## ASSIGNED TASK
Beginning with the first line of the material, set down each line exactly as written, up to and including the line with "Festnahme (249, 907)".

## INFORMATION SUPPLIED

== == ==

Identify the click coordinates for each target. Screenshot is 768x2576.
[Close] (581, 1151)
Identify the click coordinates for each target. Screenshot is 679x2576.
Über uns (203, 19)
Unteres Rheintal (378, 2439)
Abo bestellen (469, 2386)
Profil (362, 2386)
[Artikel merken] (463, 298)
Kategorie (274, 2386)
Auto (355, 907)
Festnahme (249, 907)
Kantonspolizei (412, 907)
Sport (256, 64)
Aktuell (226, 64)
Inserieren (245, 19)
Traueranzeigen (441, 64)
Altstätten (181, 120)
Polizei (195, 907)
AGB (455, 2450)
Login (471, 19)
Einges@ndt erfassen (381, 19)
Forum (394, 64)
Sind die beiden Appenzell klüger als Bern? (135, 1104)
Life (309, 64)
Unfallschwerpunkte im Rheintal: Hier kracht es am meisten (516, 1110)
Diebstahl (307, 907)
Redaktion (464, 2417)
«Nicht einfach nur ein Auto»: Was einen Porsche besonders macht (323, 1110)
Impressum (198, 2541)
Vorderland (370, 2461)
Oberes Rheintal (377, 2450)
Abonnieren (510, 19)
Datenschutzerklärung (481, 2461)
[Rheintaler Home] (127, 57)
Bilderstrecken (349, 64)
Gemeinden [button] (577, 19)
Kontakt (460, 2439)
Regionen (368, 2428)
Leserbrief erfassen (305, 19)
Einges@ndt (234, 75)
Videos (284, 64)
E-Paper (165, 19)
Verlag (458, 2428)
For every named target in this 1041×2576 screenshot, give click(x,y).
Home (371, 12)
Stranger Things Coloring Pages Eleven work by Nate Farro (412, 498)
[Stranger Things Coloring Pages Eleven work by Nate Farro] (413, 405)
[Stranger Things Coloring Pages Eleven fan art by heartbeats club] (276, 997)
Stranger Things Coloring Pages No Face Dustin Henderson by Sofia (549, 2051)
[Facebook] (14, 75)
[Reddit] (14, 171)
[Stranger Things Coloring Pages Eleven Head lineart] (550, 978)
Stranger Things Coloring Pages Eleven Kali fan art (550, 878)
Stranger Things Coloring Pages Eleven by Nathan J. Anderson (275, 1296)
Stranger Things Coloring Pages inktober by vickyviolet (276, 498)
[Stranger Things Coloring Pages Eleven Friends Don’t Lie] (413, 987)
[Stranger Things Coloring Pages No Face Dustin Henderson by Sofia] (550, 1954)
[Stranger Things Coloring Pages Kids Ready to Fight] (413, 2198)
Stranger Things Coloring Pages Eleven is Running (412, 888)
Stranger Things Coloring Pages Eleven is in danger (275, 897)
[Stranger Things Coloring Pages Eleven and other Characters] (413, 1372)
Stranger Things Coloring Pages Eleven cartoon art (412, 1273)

== == ==

## SOLUTION TO THE EXERCISE
Identify the click coordinates for each target. Screenshot is 768x2576.
[Close] (581, 1151)
Identify the click coordinates for each target. Screenshot is 679x2576.
Über uns (203, 19)
Unteres Rheintal (378, 2439)
Abo bestellen (469, 2386)
Profil (362, 2386)
[Artikel merken] (463, 298)
Kategorie (274, 2386)
Auto (355, 907)
Festnahme (249, 907)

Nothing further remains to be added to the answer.